Methods We extracted 25 patients with IgG4-RKD between September 2005 and December 2016 in our hospital. Based on the presence/absence of hypocomplementemia at diagnosis, we divided them into a hypocomplementemia group (n=11) and normal complement group (n=14), and retrospectively analyzed various clinical features (age, sex, serum IgG levels, serum IgG4 levels, gaps between serum IgG and IgG4 level, ratio of serum IgG to serum IgG4, serum IgG subclasses, serum IgE levels, serum creatinine levels, urinary protein and urinary occult blood, urinary β2-microglobulin, urinary N-acetyl-β-D-glucosaminidase, initial dose of prednisolone, serum IL-2R levels, multiple organ lesion) during the clinical course in the two groups.

Results The patients comprised 18 men and 7 women with an average age of 67.5 years (range, 44 to 81 years). Serum IgG levels (3971±729 mg/dL vs. 2157±598 mg/dL; p<0.001), gaps between serum IgG and IgG4 level (2992±770 mg/dL vs. 1482±444 mg/dL; p<0.001), serum IgG1 levels (2043±1025 mg/dL vs. 891±209 mg/dL; p=0.017), and the number of involved organs (4.1±1.1 vs 2.9±1.1; p=0.018) were significantly different between the two groups, while serum IgG4 levels (979±477 mg/dL vs. 791±575 mg/dL; p=0.298) and serum creatinine levels (1.96±1.89 mg/dL vs. 1.09±0.48 mg/dL; p=0.298) were not. At relapse of renal lesions, although both groups showed serum IgG4 re-elevation, the hypocomplementemia group showed exacerbation of hypocomplementemia and re-expansion of gaps between serum IgG and IgG4 level, while the normal complement group did not.

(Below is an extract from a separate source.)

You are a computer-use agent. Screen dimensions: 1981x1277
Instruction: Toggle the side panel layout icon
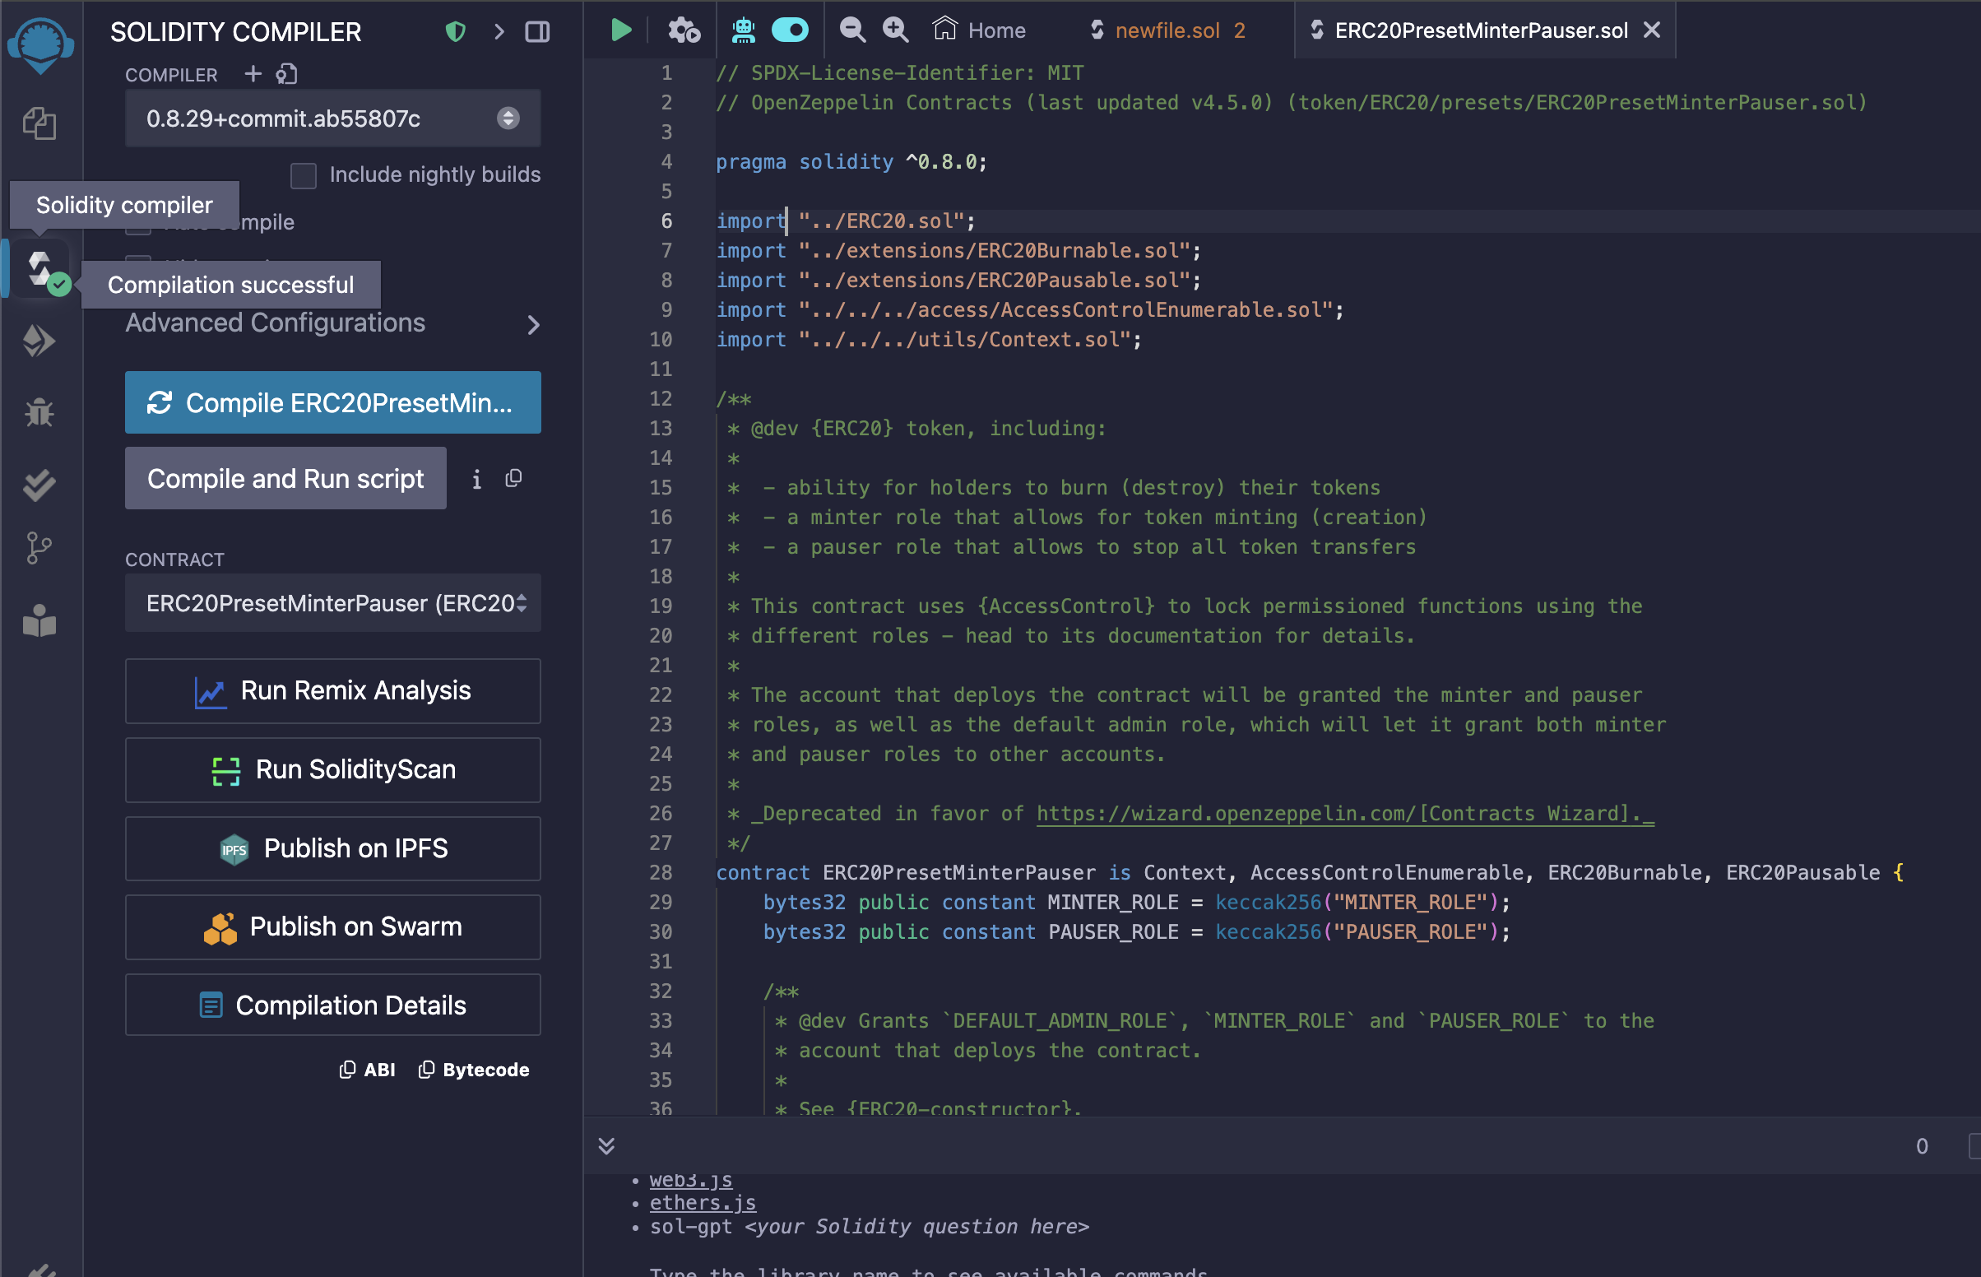click(x=537, y=32)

Conclusions Hypocomplementemia may be associated with multiple organ involvement and elevation of IgG subclasses other than IgG4 including IgG1 in IgG4-RKD. In patients who initially show hypocomplementemia, a decline in serum complement levels implies renal lesion relapse.

References

  1. Kawano M et al. Proposal for diagnostic criteria for IgG4-related kidney disease. Clin Exp Nephrol. 2011 Oct;15(5):615–26.

  2. Saeki T et al. Clinicopathological characteristics of patients with IgG4-related tubulointerstitial nephritis. Kidney Int. 2010 Nov;78(10):1016–23.

  3. Raissian Y et al. Diagnosis of IgG4-related tubulointerstitial nephritis. J Am Soc Nephrol. 2011 Jul;22(7):1343–52.